Friday, 6 November 2009

Iraqi CP position regarding Election Law impasse

Iraqi CP: Differences must be overcome
to get the Election Law approved

The editorial of "Tareeq Al-Shaab" (People's Path), the central organ of the Iraqi Communist Party, published on 4 November 2009, dealt with the continuing deadlock over the election law. The following are extensive excerpts of this editorial:

Iraqi citizens have been following with interest the sessions of Parliament, waiting to see white smoke signaling the adoption of the new election law, either in accordance with the proposed amendments, or maintaining in force the old, and still valid, Law No.16 (2005).

It is known that the discussions on the election law have gone through various stages that witnessed a lot of debate and dialogue, and differences and deadlock. When the Parliament failed to agree on endorsing the law, it sought the help of the Political Council of National Security to resolve the problem and overcome the Kirkuk obstacle which was forcibly included in the discussions of the law.

Certain formulations were reached by the President, the Prime Minister and Speaker of Parliament, but they were not accepted by all the relevant parties.
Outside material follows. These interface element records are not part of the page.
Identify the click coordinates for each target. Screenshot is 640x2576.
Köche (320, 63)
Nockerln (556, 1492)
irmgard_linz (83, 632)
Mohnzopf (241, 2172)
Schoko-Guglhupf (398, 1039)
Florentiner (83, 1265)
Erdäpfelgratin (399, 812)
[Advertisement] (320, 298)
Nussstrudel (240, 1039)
They also faced technical barriers that were said to be connected to the electoral register in Kirkuk for the year 2004.

Observers of the parliamentary sessions about the election law and the statements made by the parties would come to the conclusion that the election law has been overburdened in order to achieve electoral gains in advance. The aim for some is to ensure that they maintain positions of decision-making, domination and influence, paying no attention to the repercussions of prolonging arguments and escalating sharp disagreements on citizens and their mood, the negative effects on the political process, and the resulting loopholes that are exploited by the terrorist and anti-people forces. Furthermore, continuing the state of indecision will have a negative impact on the participation of broad masses of the people, especially since significant sections express, one way or another, their lack of enthusiasm for going to the polls because of ruling forces and blocs have failed to fulfill their promises and the pledges they had made to the voters.

The past few days have provided further evidence that influential forces continue to put their own priorities foremost, at the expense of the general interests of the people and the homeland. It goes without saying that these forces will also bear responsibility for any delay in holding elections on schedule on 16 January 2010.

We reaffirm our position that calls for recognizing the importance and necessity of holding the elections on schedule, especially since there are amendments to the current election law which enjoy consensus. These amendments constitute in our view, in the current climate of logjam, a way to overcome this situation, endorse amending the election law, and begin the actual preparations for the elections. The amendments that are the subject of agreement are:

- To fix the election date on 16 January 2010.
- To determine the number of members of Parliament based on the statistical data provided by the relevant departments.
- To replace the word "voters" in the election law in force with the word "population" for the purpose of determining the members of Parliament.
- To adopt the "open" electoral list rather than the "closed" list.
[ i.e. whether voters will be able to read the names of the individual politicians standing for office, or whether they will be asked to cast their vote simply for anonymous party blocs.]
- To establish a committee made up of Parliament and the Independent Higher Electoral Commission, in cooperation with the United Nations, to check the voters register and put an end to the controversy over its accuracy and the harm it does to the interests of this party or that.
- To accept the election results, and to stress that they do not affect the legal status of any province.

If the intention is serious and sincere regarding amendments, then what is the subject of agreement, as mentioned above, can be approved and incorporated into the new law.

As for the issue of Kirkuk, it should be tackled within a constitutional context, and the solution is not linked to the adoption of the election law which is supposed to be comprehensive and covers all the provinces of Iraq. This legal context is based on Article 140 of the Constitution. The delay and inaction, and sometimes neglect, in implementing this article by successive governments have contributed to aggravating the matter instead of moving forward consistently to implement the roadmap set forth in Article 140. If this had been done and implemented, we would not have arrived at the point where we are now with regard to the situation in the city of Kirkuk.

Another factor obstructing efforts to reach a solution is the failure to conduct a population census, which, if it had been carried out in time, would have overcome a lot of present problems and obstacles.

We were fully confident that Kirkuk and other issues could have been addressed within the context of adopting the proposal of conducting the elections according to proportional representation and considering Iraq as one electoral constituency. This is a formula which we believe to be more just and democratic, a better articulation of the principle of citizenship, embodying national unity and ensuring the representation of all the political, ethnic, religious and confessional components in the new Parliament.

We stress anew the need to overcome the differences between the political blocs, confine the amendments to the election law to the points that are the subject of agreement, hold the elections at the specified time, and deny the enemies of our homeland and people the chance to inflict harm.